Some weeks back when it was announced we would be having a fund-raising quiz night, we were immediately snaffled by our friend The Fewst to be on her team. She even paid for us, as a gesture to say thanks to Elf for shuttling her son from school to her work once a week. We suspect she also thought we would shore up the team in some vital knowledge areas.

Mum and Dad were roped in to look after Marcus, Michael, Miah and Karri, as Imp and Ed were also quiz-bound, although in a different team. The kids were fed, pyjama'd and toothbrushed before we left. As Elf, Imp and Ed went out the door Michael said "Where are they going?" I said "We're going to the quiz night". Michael said "Great!" and scooted out the door. I put him straight quick smart, pointing out that he was wearing pyjamas for a reason.
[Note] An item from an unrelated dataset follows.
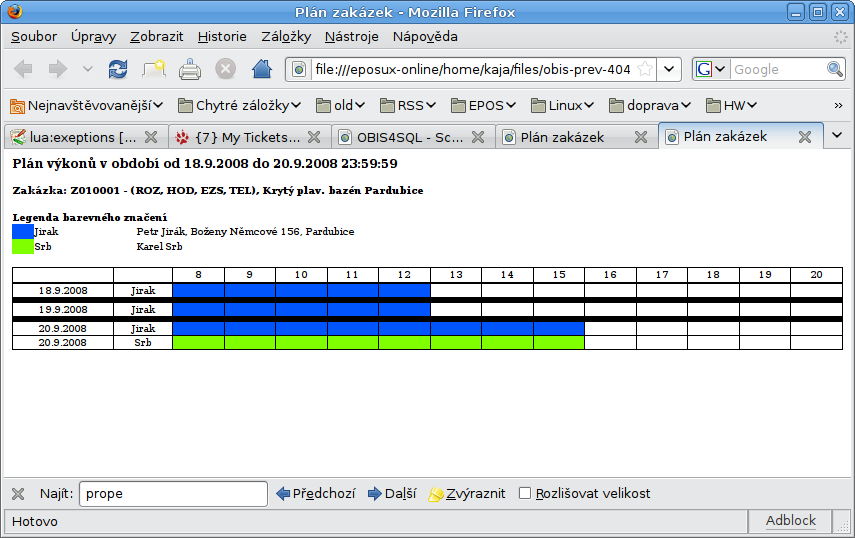Click the blue Jirak legend color swatch
The height and width of the screenshot is (538, 855).
coord(22,231)

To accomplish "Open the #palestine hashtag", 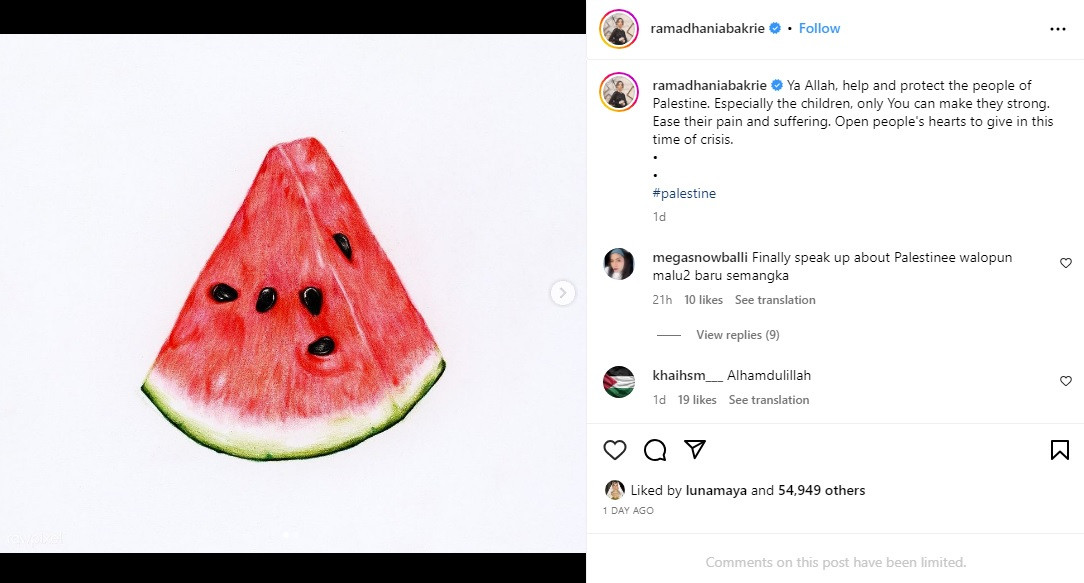I will 684,193.

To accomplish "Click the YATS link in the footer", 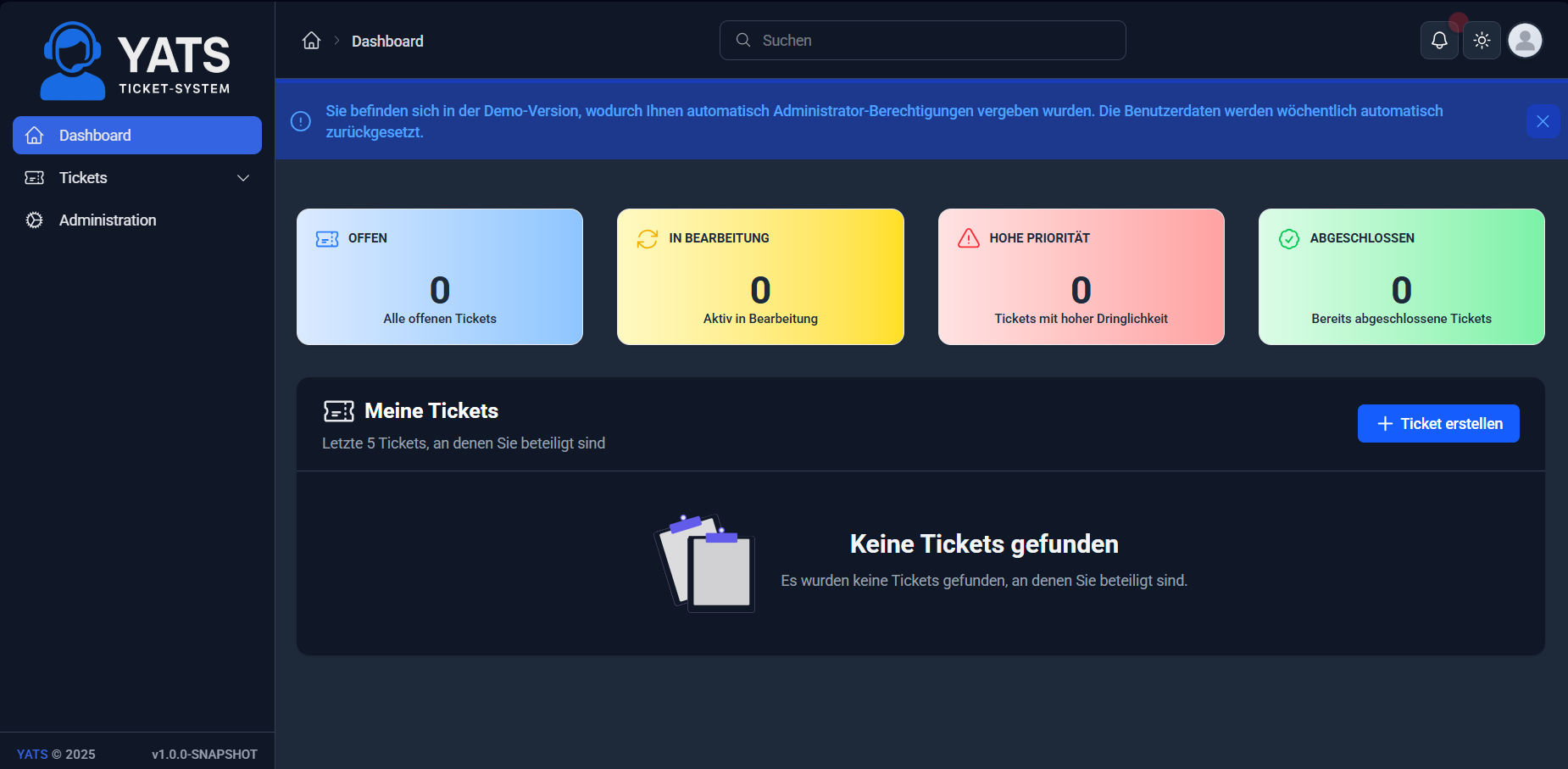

We arrived at the school gym, and split off into our teams. I was expecting to be cold but there were about 170 people crammed in, and we were soon peeling off layers. We had to name our team, which task fell to me. Fewst's Flamingos. Harmless enough. By the time The Fewst heard the name it was in the hands of the scorers. "Oh NO, how embarrassing!!!" she wailed.
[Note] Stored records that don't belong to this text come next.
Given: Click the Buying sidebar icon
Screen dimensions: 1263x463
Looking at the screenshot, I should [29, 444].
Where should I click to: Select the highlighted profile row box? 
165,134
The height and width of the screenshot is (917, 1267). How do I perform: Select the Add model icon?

Off we went. We had a variety of people in the team, no-one that we knew very well. Everyone was very pleasant and mostly played nice. But we had to do that swap-answers-for-marking thing, and The Fewst seemed determined to mark hard. We had to keep chivvying her to be fair. Not only that, the very first tough question saw her fish out her iPhone. "Fewst, you can't do that!!!" "Why not?"

An early question was "How would you cut a circular cake into 8 equal pieces with 3 straight cuts?" I have heard this before, so I explained you cut down the middle, then right angles to that (4 pieces) then horizontally through the whole cake parallel to the table (8 pieces). Our captain tried to draw this, and didn't quite get it. Her 2nd attempt was going down the same track, so I offered to draw it. No big deal, took a few seconds, and the other less artistically inclined team members all said "ooh, look at that, lovely". The Fewst sulked for quite some time about me "criticising her drawing". When the time came to swap answers with the next table, she proposed marking theirs wrong when they had drawn something exactly the same as hers. Sheesh.
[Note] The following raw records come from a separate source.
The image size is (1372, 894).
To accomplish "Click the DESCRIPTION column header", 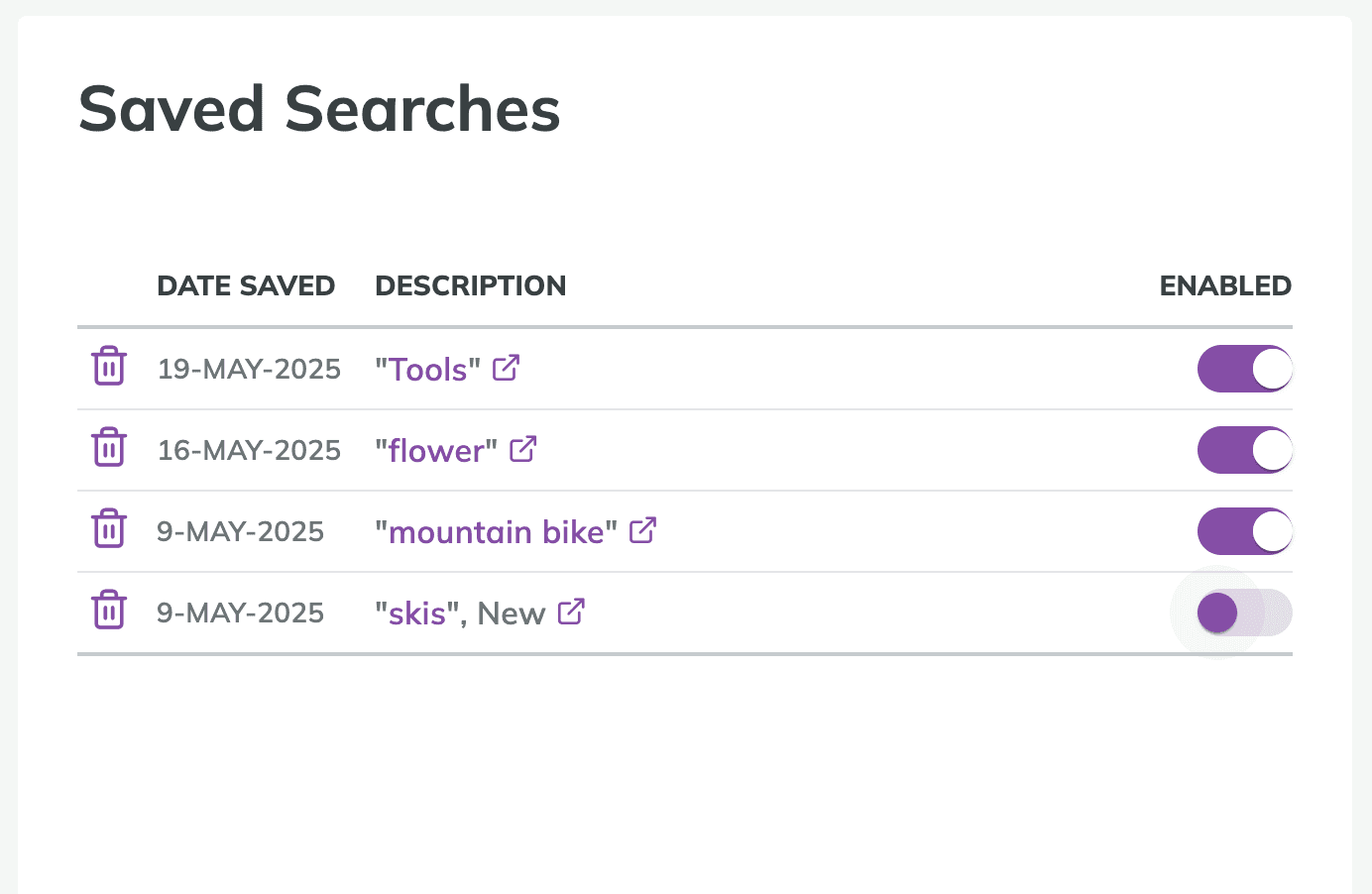I will pyautogui.click(x=470, y=286).
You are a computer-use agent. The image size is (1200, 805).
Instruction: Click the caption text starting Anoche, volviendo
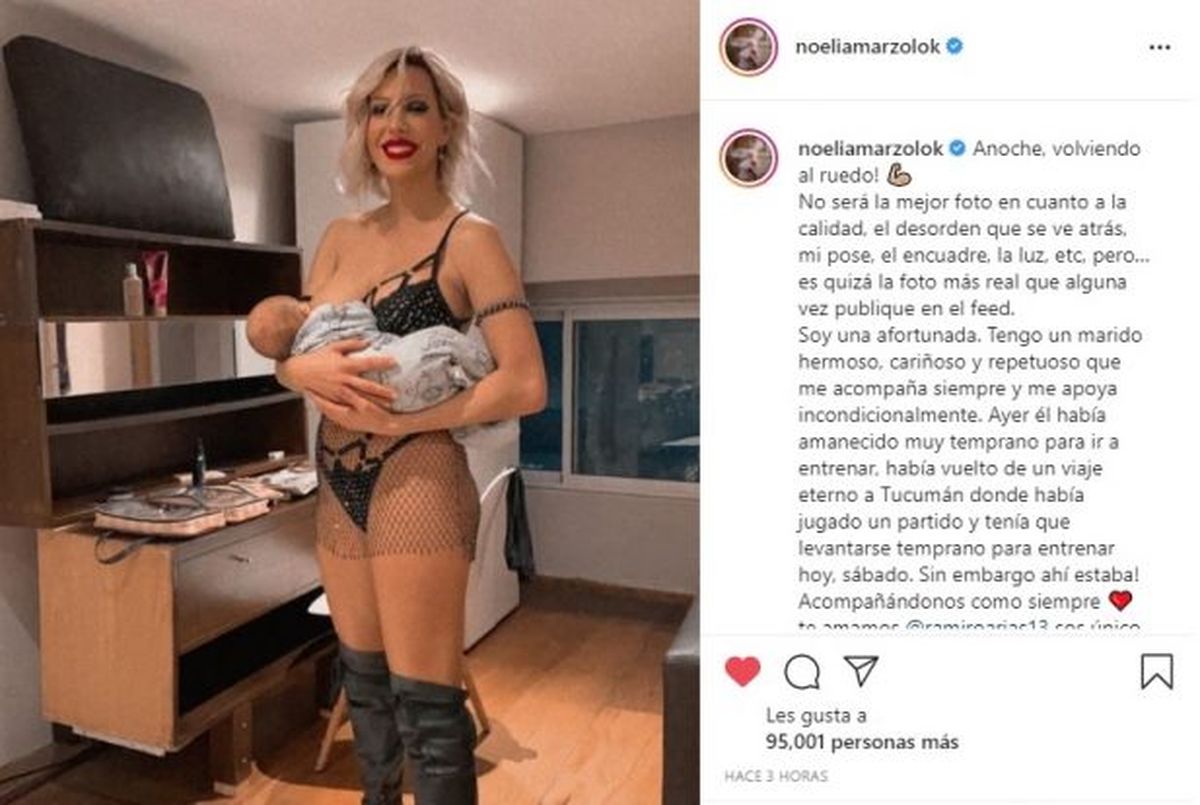coord(1043,148)
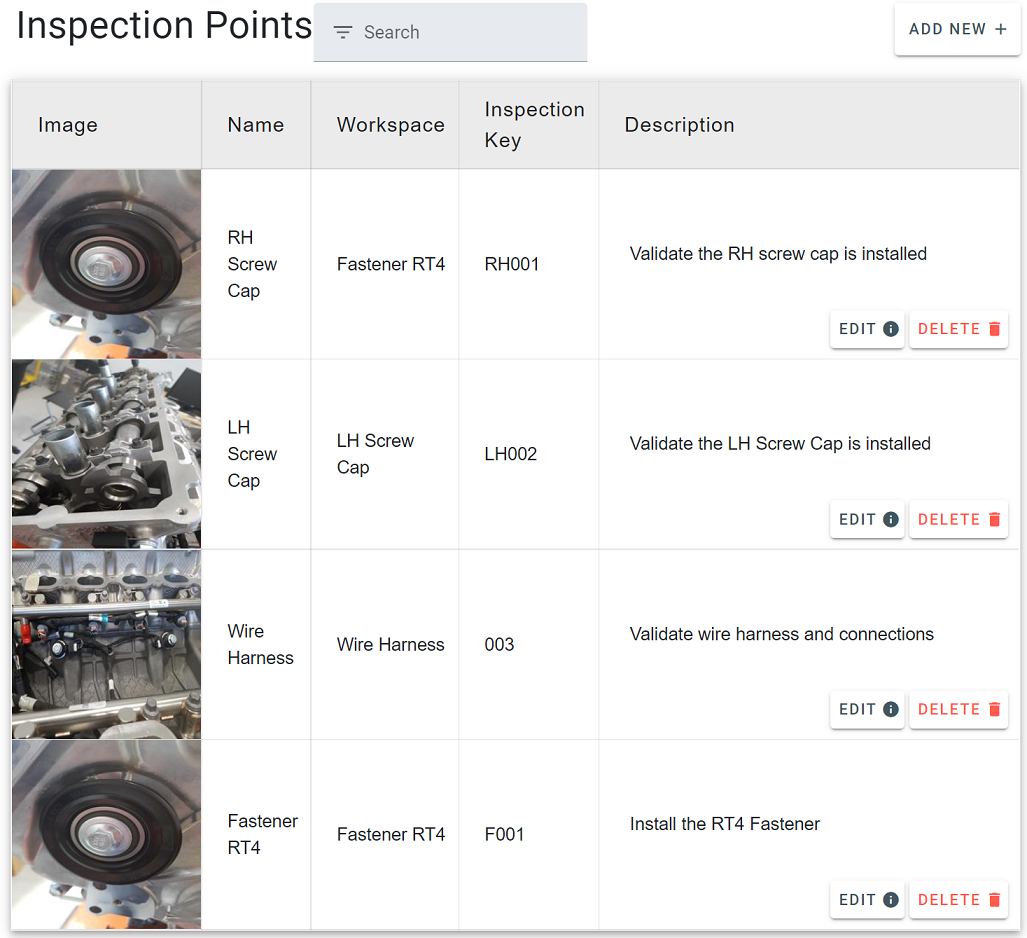This screenshot has height=938, width=1027.
Task: Click the Search input field
Action: click(x=465, y=32)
Anyway. The whole thing was terrifically well organised. Parents from the school had donated an amazing array of things, including this beautiful framed print by Maddy Goodwolf, worth over $1000. There was a silent auction for a wide range of stuff, and a proper auctioneer (hup 400 400 400 400 hup 450 450 do I have 5, do I have 5 thankyousir 500 hup etc) taking live bids (and even phone bids) for the big ticket items like the print (shown below). The whole thing appeared to be a roaring success in terms of raising funds for the school.


We were in front in the scoring about threequarters of the way through. We were getting good answers from all quarters, The Fewst coming through very nicely with the correct term for the white bumpy bits on southern right whales (callosities).


We were asked: what was the name of the actual dog who first played Lassie? I happened to have looked it up 3 days ago, and stunned the team by getting it right (Pal). All going well.

Then came the Trash and Treasure round. A list of things had to be found and presented to the scorers, including a bra, a tampon, a condom, a high-heeled shoe, a band-aid, lip balm, etc etc. We did very badly here, and we all agreed that it lowered the tone somewhat. Then again, we had already been given a list of place-names and had to find the one that was fake. The list included Middelfart, Fucking*, Anus, Bollocksberg, Crapstone, Wetwang and Penistone. So, yeah, the tone was low already. *It's real, and can be found in Austria.

In the end we came second, and won a motley swag of musk sticks, tiny Easter eggs, and bizarrely a large jar of satay sauce. As I was stressing about how late up we were keeping Mum and Dad, Imp approached with a large man she wanted me to meet. Turns out he is a more-or-less professional quizzer, who wants to add me to his roster of reliable team members. He even carries around a spreadsheet with his recent results to show prospective draftees.

I said he could give me a call - but I am starting to go off the idea a bit. The idea of a grim team of hand-picked specialists going around cleaning up at the expense of teams of actual fun-loving friends - it's not really cricket is it?

2 comments:

IT IS ALLY said...

I do so hope Bollocksberg is real. I would amend my life goal to one day be a Bollocksberger.

On which note, I wonder what the local cuisine is like? Ewww.

wv = sconn - not what they serve in Bollocksberg.

Chris Rees said...

Sorry. It was the fake, and once that was revealed I felt like a fool for believing it. I had voted for Anus, which turns out to be a perfectly charming tiny village near Auxerre in France.